The Making of the Middle Sea A History of the Mediterranean from the Beginning to the Emergence of the Classical World

Cyprian Broodbank

An award-winning history of the Mediterranean from prehistory to the Classical world reissued with an extended new preface by the author.

For millennia, the Mediterranean has been one of the global cockpits of human endeavor. World- class interpretations exist of its classical and subsequent history, but there has been remarkably little holistic exploration of how its societies, culture, and economies first came into being, despite the fact that almost all the fundamental developments originated well before 500 BCE. The Making of the Middle Sea offers a full interpretive exploration into the rise of the Mediterranean world from its beginning, before the emergence of our own species, up to the threshold of classical times.

Extensively illustrated and ranging across disciplines, subject matter, and chronology, from early humans and the origins of farming and metallurgy to the rise of civilizations—Egyptian, Levantine, Hispanic, Minoan, Mycenaean, Phoenician, Etruscan, early Greek—the book is a masterpiece of archaeological and historical writing. Now featuring a new preface exploring the most recent archaeological research on the Mediterranean world.


Best since Braudel.

— Tyler Cowen The New York Times Magazine

Offers an invaluable and beautifully illustrated resource, incomparable in its scope, depth and originality.

— A. Bernard Knapp History Today

Cyprian Broodbank offers us a Mediterranean like nothing we have seen before.
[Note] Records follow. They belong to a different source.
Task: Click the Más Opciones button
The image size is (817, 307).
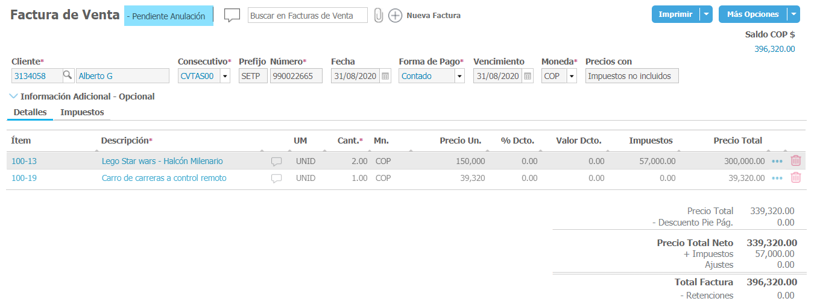Action: (752, 14)

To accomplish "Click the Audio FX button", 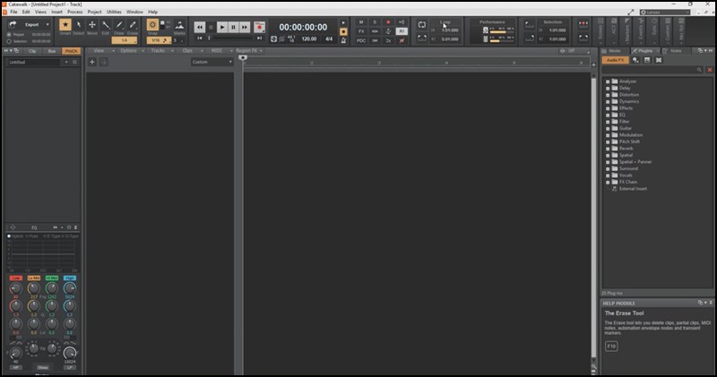I will tap(615, 60).
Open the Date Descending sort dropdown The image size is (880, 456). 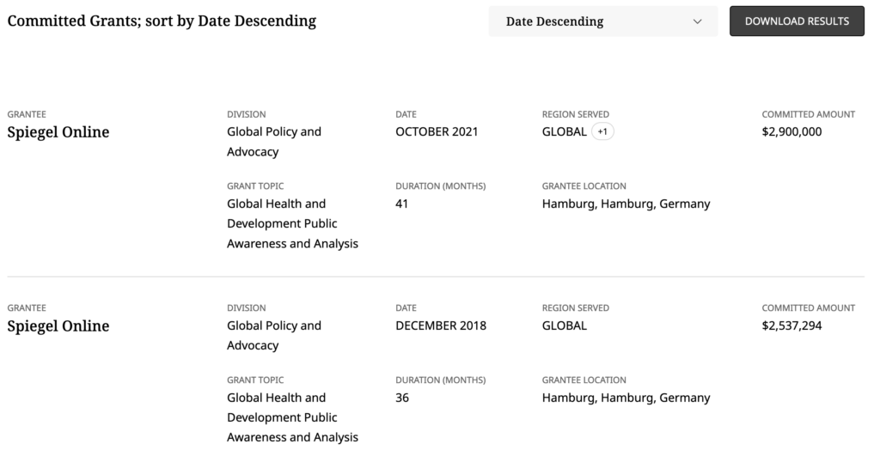602,21
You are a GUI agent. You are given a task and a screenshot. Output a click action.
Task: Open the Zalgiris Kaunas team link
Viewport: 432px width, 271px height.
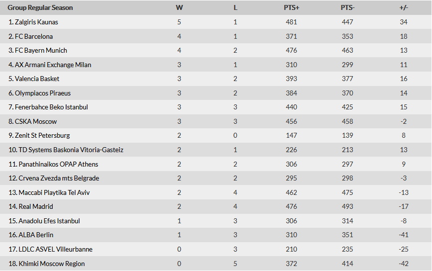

— Daniel Lord Small, Harvard University


Cyprian Broodbank


Cyprian Broodbank is professor of archaeology and the director of the McDonald Institute for Archaeological Research at the University of Cambridge. He was professor of Mediterranean archaeology at the Institute of Archaeology, University College London from 1993 to 2014. His previous book, An Island Archaeology of the Early Cyclades, won the James R. Wiseman award of the Archaeological Institute of America (for all fields of archaeology), and the Runciman Prize (for all fields of Hellenic Studies).